With President Obama's release on Monday of a budget for next year and House action this week on a Republican plan for immediate deep spending cuts, the nation is getting its clearest view since the president took office of the parties' competing visions of the role of government, the urgency of addressing the deficit and the best path to long-term economic success.
Mr. Obama used his budget for the fiscal year 2012 and beyond to make the case for selectively cutting spending while increasing resources in areas like education and clean energy initiatives that hold the potential for long-term payoffs in economic growth. With this year's deficit projected to hit a record, $1.6 trillion, he laid out a path for bringing down annual deficits to more sustainable levels over the rest of the decade.
Republicans said it was not nearly enough to address chronic fiscal imbalances and reduce the role of the federal government in the economy and society.
Neither party has put forward specific proposals to begin grappling with the most pressing long-term budget problem: the huge costs in the Medicare, Medicaid and Social Security programs as the population ages and medical costs rise, a bill that could overwhelm the government and crimp the economy if not addressed.
"We're doing things that are the most painful and of least long-term economic value because we're not willing to do the things that everybody, at least privately, agrees are necessary," said Vin Weber, a Republican Party strategist and former congressman.
Nonetheless, with his budget, Mr. Obama was pivoting from the emphasis in his first two years on costly efforts to revive the economy. He said his plan would reduce the total projected deficits over the next decade by $1.1 trillion, or about 10 percent.
His budget, for the fiscal year that begins Oct. 1, would cut spending for an array of domestic programs, including community services and environmental protection, and reduce the Pentagon's previously proposed budget by $78 billion over five years. At the same time, it would make room for spending increases for education, infrastructure, clean energy, innovation, as well as research.
By contrast, President Bush's budget proposals for the fiscal years 2005 and 2006, with their own mix of spending priorities, were criticized in the Times  both for being "austere" and, conversely, for failing to reign in the "record-high deficit." Reporters Edmund Andrews and David Rosenbaum insisted of Bush's $2.57 trillion budget proposal for 2006:
By any measure, the new budget is austere. It calls for deep cuts next year in almost every category of domestic spending outside the mandatory entitlement programs like Social Security and Medicare, which are based on laws adopted in previous years.

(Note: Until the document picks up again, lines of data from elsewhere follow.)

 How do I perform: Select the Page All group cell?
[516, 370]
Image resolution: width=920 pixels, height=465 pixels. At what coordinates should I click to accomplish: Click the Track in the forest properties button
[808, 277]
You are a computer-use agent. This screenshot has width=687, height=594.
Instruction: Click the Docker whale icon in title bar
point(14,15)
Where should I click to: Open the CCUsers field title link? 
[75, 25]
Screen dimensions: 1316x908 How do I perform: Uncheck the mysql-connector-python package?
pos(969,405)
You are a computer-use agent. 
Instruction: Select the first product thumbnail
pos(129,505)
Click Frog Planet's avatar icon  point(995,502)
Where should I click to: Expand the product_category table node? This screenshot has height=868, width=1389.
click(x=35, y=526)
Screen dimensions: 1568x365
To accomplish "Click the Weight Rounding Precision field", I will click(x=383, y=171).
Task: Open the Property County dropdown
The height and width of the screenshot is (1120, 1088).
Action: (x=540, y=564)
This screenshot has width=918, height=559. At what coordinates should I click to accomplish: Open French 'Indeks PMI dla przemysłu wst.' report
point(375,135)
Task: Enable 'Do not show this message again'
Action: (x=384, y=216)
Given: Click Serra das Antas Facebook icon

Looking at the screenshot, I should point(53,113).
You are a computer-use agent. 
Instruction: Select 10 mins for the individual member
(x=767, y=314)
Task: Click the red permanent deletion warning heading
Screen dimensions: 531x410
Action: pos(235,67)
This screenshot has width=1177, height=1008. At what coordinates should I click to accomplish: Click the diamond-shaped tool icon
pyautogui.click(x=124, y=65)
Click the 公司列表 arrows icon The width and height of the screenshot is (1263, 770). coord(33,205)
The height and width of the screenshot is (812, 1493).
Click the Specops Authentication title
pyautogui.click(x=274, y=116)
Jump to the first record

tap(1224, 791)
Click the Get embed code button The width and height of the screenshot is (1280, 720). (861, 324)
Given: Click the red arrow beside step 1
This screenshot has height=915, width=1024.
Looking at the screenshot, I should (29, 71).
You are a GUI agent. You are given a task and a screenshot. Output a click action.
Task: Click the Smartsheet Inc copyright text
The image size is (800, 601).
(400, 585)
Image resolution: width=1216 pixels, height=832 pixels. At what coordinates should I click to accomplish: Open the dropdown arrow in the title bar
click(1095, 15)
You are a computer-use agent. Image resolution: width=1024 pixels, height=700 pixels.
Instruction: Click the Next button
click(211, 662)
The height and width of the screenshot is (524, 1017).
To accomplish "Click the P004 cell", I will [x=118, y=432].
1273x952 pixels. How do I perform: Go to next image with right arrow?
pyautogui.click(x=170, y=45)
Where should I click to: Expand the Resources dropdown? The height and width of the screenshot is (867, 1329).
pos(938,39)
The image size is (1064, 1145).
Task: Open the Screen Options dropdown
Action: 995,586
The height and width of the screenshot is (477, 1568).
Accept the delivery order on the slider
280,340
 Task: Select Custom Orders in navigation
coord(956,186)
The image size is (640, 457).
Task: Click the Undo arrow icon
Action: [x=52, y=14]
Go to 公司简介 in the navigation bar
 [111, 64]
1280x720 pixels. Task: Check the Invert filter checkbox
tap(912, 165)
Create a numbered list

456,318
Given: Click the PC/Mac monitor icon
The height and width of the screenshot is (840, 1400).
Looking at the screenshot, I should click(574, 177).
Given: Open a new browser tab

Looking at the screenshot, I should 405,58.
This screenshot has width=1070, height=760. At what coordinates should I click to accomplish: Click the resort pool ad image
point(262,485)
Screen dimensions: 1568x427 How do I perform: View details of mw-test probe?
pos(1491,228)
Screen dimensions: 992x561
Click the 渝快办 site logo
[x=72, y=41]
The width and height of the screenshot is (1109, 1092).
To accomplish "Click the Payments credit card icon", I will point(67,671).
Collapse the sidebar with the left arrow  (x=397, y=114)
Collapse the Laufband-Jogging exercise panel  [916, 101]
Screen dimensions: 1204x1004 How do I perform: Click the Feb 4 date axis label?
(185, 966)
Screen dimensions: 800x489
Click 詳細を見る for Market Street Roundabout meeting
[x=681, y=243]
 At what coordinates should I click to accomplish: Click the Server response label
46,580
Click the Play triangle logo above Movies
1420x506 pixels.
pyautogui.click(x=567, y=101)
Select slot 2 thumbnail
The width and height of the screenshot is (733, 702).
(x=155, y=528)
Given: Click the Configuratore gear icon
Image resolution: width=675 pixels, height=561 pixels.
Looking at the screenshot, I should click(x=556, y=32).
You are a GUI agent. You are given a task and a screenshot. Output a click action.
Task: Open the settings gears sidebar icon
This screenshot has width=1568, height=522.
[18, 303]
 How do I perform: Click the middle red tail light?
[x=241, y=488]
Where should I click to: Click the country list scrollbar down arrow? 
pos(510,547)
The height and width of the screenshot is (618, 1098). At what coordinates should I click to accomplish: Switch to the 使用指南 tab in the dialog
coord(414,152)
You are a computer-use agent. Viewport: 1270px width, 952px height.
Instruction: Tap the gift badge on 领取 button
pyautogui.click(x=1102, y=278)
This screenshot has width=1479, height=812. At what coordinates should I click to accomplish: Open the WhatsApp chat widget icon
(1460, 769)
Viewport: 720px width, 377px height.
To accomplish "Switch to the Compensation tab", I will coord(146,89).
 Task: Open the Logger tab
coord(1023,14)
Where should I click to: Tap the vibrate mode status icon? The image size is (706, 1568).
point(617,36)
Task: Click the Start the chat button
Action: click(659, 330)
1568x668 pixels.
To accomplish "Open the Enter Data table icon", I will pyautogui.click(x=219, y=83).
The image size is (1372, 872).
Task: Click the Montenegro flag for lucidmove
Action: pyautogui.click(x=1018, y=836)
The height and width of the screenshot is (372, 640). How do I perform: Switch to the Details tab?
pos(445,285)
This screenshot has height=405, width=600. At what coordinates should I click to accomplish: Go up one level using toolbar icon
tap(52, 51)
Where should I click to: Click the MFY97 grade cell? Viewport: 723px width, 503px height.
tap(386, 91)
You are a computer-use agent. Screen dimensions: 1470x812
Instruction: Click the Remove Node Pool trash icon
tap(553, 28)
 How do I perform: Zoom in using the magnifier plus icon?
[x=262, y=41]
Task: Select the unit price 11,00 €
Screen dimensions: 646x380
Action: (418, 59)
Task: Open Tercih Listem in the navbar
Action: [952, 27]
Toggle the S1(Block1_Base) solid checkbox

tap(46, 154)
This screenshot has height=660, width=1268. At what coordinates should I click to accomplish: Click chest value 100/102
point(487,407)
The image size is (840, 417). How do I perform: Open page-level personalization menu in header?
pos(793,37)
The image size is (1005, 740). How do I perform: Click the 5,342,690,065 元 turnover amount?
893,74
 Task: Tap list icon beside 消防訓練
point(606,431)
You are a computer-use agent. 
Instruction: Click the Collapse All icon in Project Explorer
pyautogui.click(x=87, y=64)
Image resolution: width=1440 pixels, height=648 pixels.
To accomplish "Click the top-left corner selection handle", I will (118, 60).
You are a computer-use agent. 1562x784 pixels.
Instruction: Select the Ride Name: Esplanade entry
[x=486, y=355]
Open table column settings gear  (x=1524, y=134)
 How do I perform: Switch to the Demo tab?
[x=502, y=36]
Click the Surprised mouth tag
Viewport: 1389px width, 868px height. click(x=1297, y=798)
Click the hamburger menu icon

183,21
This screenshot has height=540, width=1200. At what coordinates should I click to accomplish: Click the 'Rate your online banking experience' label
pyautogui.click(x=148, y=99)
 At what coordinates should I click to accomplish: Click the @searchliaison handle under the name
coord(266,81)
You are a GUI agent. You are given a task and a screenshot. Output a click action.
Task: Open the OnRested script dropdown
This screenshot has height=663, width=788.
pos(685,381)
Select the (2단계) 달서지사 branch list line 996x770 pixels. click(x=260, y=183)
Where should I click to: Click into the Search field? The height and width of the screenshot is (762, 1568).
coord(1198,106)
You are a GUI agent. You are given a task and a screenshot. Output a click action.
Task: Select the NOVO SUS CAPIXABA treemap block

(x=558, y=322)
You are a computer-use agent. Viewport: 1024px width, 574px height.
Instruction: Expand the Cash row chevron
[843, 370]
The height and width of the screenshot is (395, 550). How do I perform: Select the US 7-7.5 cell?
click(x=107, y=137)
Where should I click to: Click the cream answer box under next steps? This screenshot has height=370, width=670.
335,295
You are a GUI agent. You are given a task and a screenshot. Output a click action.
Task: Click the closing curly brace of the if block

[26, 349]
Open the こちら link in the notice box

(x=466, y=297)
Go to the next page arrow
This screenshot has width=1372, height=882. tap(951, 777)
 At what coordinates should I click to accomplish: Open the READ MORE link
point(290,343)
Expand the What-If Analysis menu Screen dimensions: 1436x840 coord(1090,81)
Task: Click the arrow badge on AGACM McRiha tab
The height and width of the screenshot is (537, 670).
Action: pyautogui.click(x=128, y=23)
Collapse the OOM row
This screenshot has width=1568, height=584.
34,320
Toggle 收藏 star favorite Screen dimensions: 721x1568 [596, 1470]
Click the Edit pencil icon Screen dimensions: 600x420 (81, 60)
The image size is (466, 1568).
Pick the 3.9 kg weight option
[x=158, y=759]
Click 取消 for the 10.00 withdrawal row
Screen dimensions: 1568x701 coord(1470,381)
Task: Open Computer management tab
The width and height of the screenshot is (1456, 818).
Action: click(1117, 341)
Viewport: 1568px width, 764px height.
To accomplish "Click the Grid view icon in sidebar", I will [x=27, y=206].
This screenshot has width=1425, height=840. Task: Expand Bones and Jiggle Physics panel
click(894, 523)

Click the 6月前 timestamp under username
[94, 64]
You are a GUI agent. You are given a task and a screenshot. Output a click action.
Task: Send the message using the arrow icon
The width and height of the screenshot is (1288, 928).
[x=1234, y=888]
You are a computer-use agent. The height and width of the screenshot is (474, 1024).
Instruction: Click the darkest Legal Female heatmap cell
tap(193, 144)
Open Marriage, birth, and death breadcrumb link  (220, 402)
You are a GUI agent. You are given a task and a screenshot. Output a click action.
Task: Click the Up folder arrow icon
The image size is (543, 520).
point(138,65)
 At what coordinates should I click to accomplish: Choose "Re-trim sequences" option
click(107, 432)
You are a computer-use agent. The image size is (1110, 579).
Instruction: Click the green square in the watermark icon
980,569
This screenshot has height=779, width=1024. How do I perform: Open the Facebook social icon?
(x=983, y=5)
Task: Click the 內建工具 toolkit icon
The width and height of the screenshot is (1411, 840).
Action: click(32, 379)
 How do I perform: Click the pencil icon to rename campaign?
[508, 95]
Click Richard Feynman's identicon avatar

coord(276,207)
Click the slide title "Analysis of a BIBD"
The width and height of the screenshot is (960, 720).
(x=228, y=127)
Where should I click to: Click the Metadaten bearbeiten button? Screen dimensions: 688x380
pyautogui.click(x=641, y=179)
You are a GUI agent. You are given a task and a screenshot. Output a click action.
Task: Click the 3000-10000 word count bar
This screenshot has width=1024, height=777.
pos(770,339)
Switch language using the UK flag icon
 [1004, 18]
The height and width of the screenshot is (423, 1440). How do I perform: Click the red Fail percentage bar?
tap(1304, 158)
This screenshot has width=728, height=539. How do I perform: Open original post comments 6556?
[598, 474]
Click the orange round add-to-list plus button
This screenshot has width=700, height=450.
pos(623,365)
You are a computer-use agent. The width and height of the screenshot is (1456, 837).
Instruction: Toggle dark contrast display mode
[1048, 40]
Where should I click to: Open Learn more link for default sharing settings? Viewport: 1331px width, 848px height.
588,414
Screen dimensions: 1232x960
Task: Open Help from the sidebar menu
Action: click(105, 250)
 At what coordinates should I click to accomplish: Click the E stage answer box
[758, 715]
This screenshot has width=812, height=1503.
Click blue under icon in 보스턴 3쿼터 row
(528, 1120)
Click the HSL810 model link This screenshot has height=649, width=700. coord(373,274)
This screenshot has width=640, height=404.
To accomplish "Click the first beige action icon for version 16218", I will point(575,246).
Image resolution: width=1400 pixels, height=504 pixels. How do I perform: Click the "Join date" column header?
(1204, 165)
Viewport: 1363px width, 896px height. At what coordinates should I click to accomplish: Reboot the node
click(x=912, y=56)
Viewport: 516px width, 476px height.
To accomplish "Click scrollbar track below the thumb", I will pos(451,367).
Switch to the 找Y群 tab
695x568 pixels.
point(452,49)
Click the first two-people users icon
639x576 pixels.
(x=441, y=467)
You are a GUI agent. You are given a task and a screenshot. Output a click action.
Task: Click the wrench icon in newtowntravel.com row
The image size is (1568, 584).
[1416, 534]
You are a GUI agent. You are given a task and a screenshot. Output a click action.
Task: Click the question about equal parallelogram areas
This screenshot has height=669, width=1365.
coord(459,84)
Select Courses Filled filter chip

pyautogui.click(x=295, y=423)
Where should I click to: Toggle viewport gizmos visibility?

And in her February 3, 2004  report on Bush's budget proposal for fiscal year 2005, Elisabeth Bumiller declared it dead on arrival and wondered if Bush could survive the "cuts to popular programs" (left unnamed) in his $2.4 trillion budget:
Mr. Bush's calculation is that voters will care far more about protecting the nation from another terrorist attack than about cuts to popular programs, or, for that matter, the record-high deficit....Like his State of the Union address, Mr. Bush's budget calls for no big new domestic programs and in fact forces him to cut so deeply that even his Republican allies in Congress called it politically impractical and said restorations were inevitable.Bumiller got that from a budget proposal that actually increased discretionary spending outside of the military and domestic security by 0.5 percent.